大明台热闹啊,忽又见有宫人小跑着进殿,跑得气喘吁吁的,“启禀大王,燕国王后正朝大明台来,说是来拜会王后娘娘,看看有没有什么能帮上忙的,顺便还要看一看.........”
正禀着,循声瞧了一眼整个儿都挂在烛台上的人,骇得人一激灵,激灵完了才继续说话,“顺便还要来看一看赵国的.........公主..........说许久不见甥女,要过来与公主叙叙话。

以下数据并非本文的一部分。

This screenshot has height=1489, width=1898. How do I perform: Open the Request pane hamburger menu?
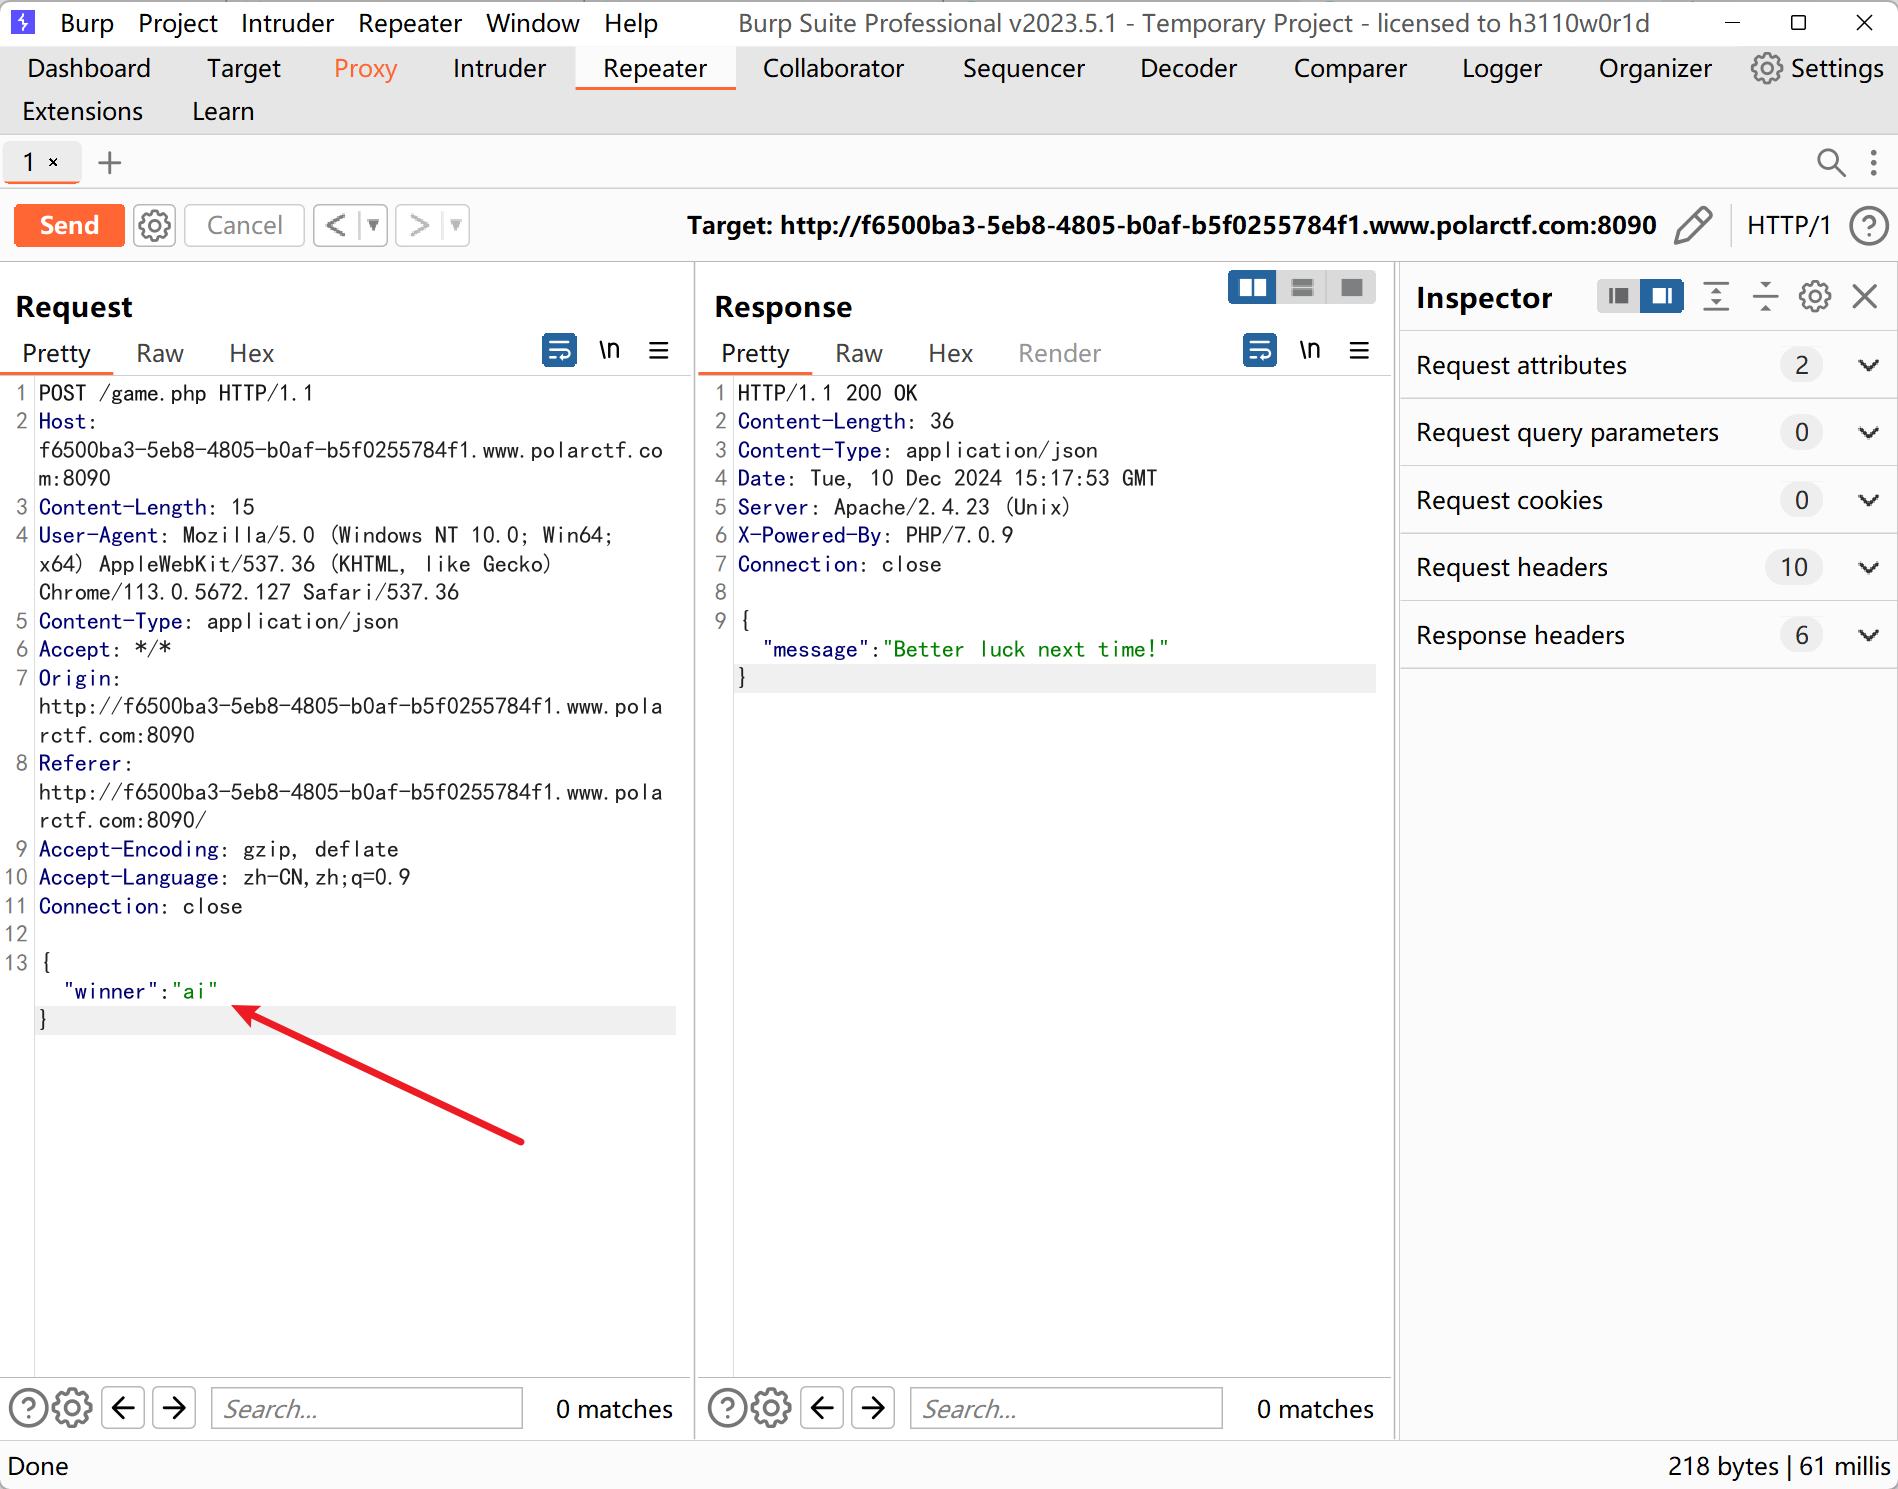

”
阿磐眼皮一跳,原来南平的姨母竟是燕国王后,与赵氏姊妹相处有一年了,成日“姐姐姐姐”亲昵地叫,竟藏得这么深,一点儿风声也不曾听过。
原来底气竟在此。
难怪她哥哥厉王都宗庙伏罪败退塞北了,她一个罪人之女,竟还能住进华音宫,还享用着做公主的荣华富贵。
赵媪恨得牙痒,附在她耳旁低声骂道,“娘娘,这贱人水也太深了!”
是啊,南平与赵宜儿才算是真正的细作。
这姊妹二人素日装乖卖傻,隐藏极深,通晓政治,擅用计谋,能守能攻,一出手就能致命。
她与云姜在千机门不过数月,半瓶水晃荡,到底是比不得从小就在深宫浸淫培养的赵氏女。
阿磐郁郁的,生命不息,奋斗不止,看来,还是得多学些本事。
赵南平可真是个顽强的人,她此刻分明已似困兽一样狼狈,然听见了宫人的话,立刻又燃起了希望。
忍着疼,极力挣扎着抬起手来,“姨母.........我要见姨母........放我..........放我下来!我要见姨母........啊!疼..........”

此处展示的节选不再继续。